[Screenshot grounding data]
[Start of Attachment]

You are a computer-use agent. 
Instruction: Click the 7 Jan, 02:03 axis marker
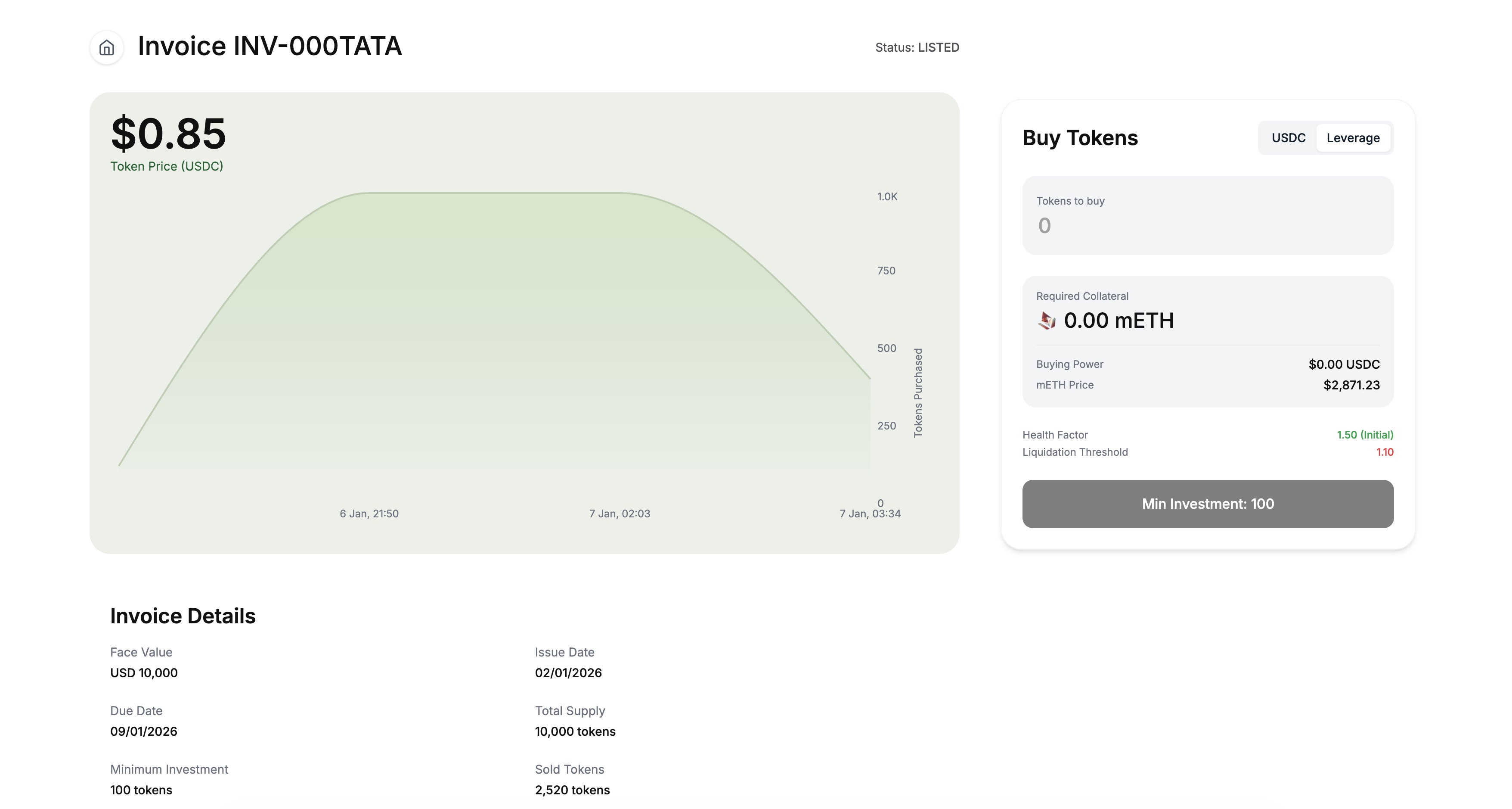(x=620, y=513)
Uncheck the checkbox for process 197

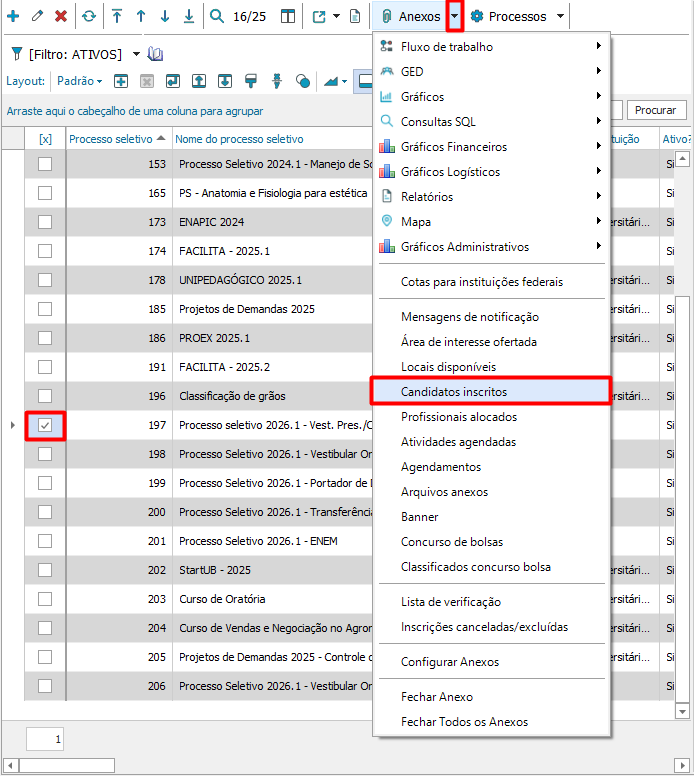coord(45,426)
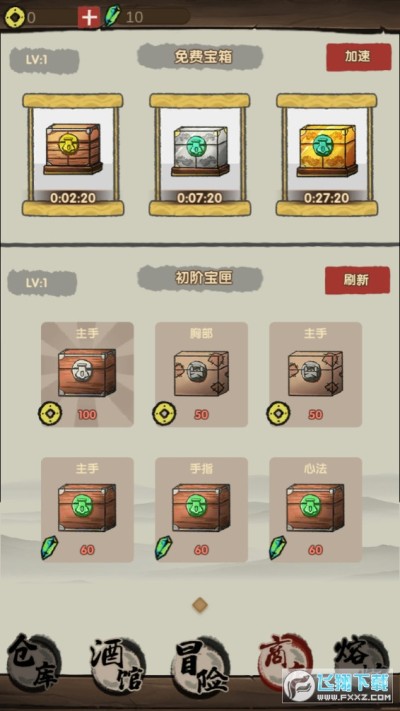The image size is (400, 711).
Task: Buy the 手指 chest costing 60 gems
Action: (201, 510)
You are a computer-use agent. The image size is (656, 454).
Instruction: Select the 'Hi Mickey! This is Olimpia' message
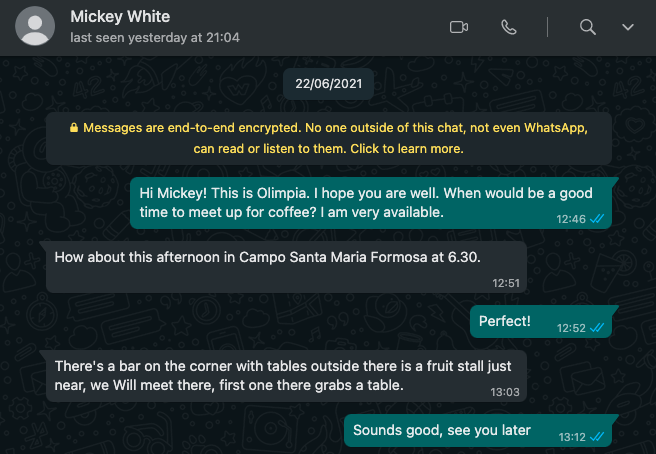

[End of Attachment]

* **Task requirements**
What you return must match each record exactly and contain no images.

* **Written answer**
You are a computer-use agent. 
Instruction: Click the 7 Jan, 02:03 axis marker
(x=620, y=513)
Uncheck the checkbox for process 197

coord(45,426)
The image size is (400, 711).
Task: Buy the 手指 chest costing 60 gems
Action: (201, 510)
You are a computer-use agent. The image size is (656, 454).
Instruction: Select the 'Hi Mickey! This is Olimpia' message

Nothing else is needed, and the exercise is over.